**Instructions:**
A. In the passage on engineers and software development, translate this sentence into Spanish: "Eventually we had 16 degreed engineers in the company and no CAD designers."
B. Extend the passage on engineers and software development, picking up after its last sentence.

**Text block:**
I had a brainstorm: What if you had a team of mechanical engineers who could do their own designs? They could design the part, spit out engineering drawings, perform structural analysis, build prototypes, test them to the NTSB specifications and see them through to production. I launched a company to do just that. Eventually we had 16 degreed engineers in the company and no CAD designers.

I would love to report that everything changed after that, but no, the auto companies were too set in their ways. Engineers were so buried in paperwork and meetings that their role became one of handling the drudgery while designers continued to make their drawings. That’s why it still takes ten years to create a new product in the auto world.

You can see where I am going with this. Software development, even with modern CI/CD processes, has created the same problem. There are millions of people employed in pools of thousands who are assigned coding tasks with little idea what the goal is. Give them a set of specifications and they write the code. Then QA tests the code and generates tickets for fixes. All under the direction of a product management team. 

I began to realize this when I had a concept for an app. I created a two-page aspirational document for the app, but to boil it down my spec was: Create a tool that anyone could use to research the 2,800 cyber security vendors around the world. The tool was to be easier and faster to use than a Google Sheet with 2,800 rows and 30 columns.

Last year I began to explore building an MVP, a minimal viable product, that would answer these simple requirements. Every dev shop I talked to said: “Sure we can build that. Send over your wire frames and detailed specifications on every function you want us to build.” (If you have not encountered the term, a wire frame, is a picture of each page of your finished product.) Most outsourced dev shops want to assign a project manager who deals with you and translates your requests to the actual coders.

When I responded, “just build me an app that displays the data in this spreadsheet and is searchable and easy to use,” they balked. They can’t do that. Nobody creates software that way.

I began looking for tools that would allow me to at least demonstrate what I wanted. But how do I know what every function should be if I don’t have end users? I could spend $100k to get to the beta version and the first user could ask for a feature that requires a completely new architecture.

**Given material:**
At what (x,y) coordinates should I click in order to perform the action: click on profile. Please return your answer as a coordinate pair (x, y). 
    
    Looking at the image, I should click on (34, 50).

**Answers for this exercise:**
A. Con el tiempo llegamos a tener 16 ingenieros titulados en la empresa y ningún diseñador de CAD.

B.
That was when I discovered that there is a revolution occurring in app development similar to what word processing and solid modeling did to typing and design work. If you have built a WordPress site, you are familiar with Nocode for creating a website. A modern Content Management System (CMS) makes it possible for anyone to create a functional website. Even the majority of “web developers” use WordPress today.

bubble.io, the platform we settled on for the Analyst Dashboard, is the WordPress of app development. You create pages, add features, pull from other data sources via API, and create workflows. All this without writing a line of code. There are now over two million users of Bubble.

I asked my newly hired intern to see what he could do in bubble. Within a week he had built something that satisfied my requirements for an MVP. You could view all the data, search on vendor names, even download a CSV file of the data. He wrapped it in the classic SaaS envelope of Landing Page, Pricing Page, etc. and we started to show it to our braintrust of people in our Ideal Customer Profile (ICP). Based on their input we added features and improved the look and feel over two months and launched the product March 30th, 2022.

We have yet to encounter a showstopper that would require us to transition to a full stack development effort. But if that happens, we will be ready because now we know what the app looks like and how to specify the 1,000+ functions it needs.

Nocode is changing everything in application development the same way that word processing freed us from the tyranny of the typing pool or solid modeling the designer bullpen. Nocode is going to free us from the exorbitant costs and lengthy delivery times of the software development world.